The other possibilities, still unconsidered, which confronted the U. S. because of last week's events, were the prospective consequences of a quick and overwhelming German victory. Fortnight ago these were largely fantastic speculations. In a short time they may become immediate, practical problems. If Britain, France and Holland should be conquered, what will become of their empires? Should the U. S. seize Greenland? Bermuda? Jamaica? Barbados? Trinidad? Curagao? Dutch, French and British Guiana? British Honduras? other colonies in the Western Hemisphere? What relationship should the U. S. try to establish with an independent Canada? If the British Fleet should be surrendered to Germany, how could the U. S. solve its naval problem with such a threatening force in the Atlantic and the Japanese Fleet in the Pacific? If the British Fleet should retire to Canada, would the U. S. undertake to share in the cost of its support (a far greater expense than Canada could bear)? With U. S. trade already shrinking because of Germany's invasions (see p. 78), what will be the economic future of the U. S.?
Last week these things were still only questions, but they were no longer fantastic questions. Franklin Roosevelt in the White House had to be ready with sound practical answers to them if they arose. There was a grim possibility that U. S. citizens may also have to consider them. Within the lifetime of men already old, such things may come to pass.
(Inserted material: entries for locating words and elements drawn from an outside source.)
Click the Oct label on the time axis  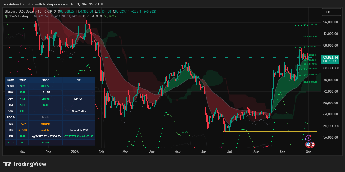coord(308,152)
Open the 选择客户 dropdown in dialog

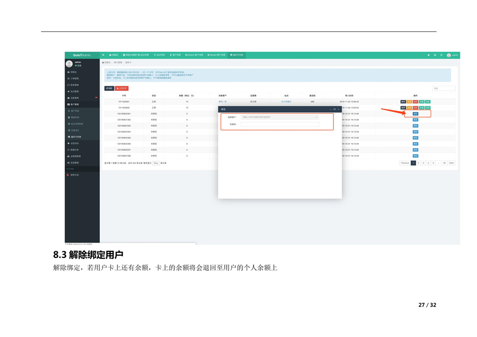(280, 117)
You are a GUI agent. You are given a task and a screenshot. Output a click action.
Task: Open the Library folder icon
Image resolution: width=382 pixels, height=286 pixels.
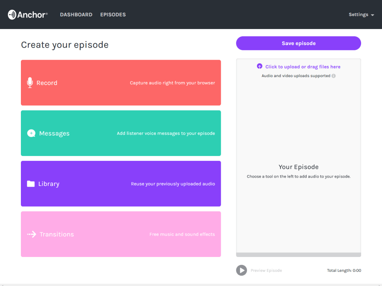click(x=30, y=184)
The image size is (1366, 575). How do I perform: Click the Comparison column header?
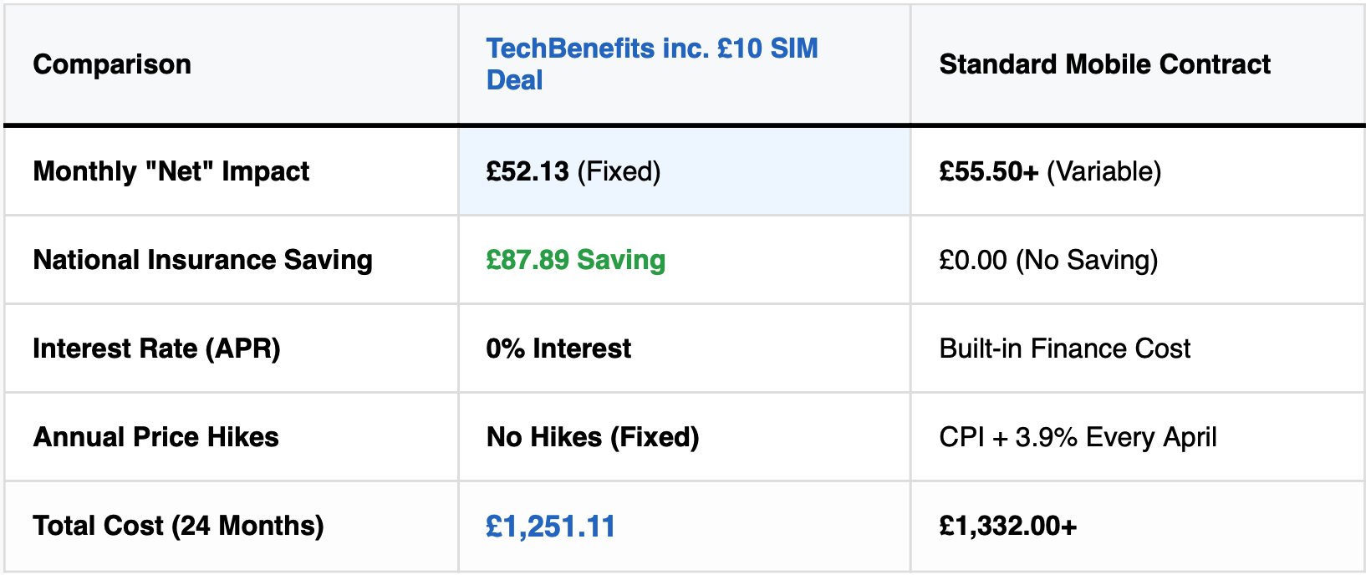112,64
Wrote Walter Lippmann ominously: "If the offensive which Hitler has now launched succeeds, we shall know no peace in our lifetime . . . our duty is to begin acting at once on the basic assumption that the Allies may lose the war this summer, and that before the snow flies again we may stand alone and isolated, the last great Democracy on earth. . . . There is no more time left for conducting our affairs on the basis of Gallup polls and on the hunches of office-seekers as to what the voters of Nebraska or West Virginia are going to think next November. . . . The first thing that must be done only the President can do. He must tell the people the truth as he sees it, and trust to their patriotism and their good sense. . . . The disinterested people of this country are just about fed up with all this calculated insincerity . . . they are aware of the extreme peril of this hour and they will respond to the leadership of the President of the United States."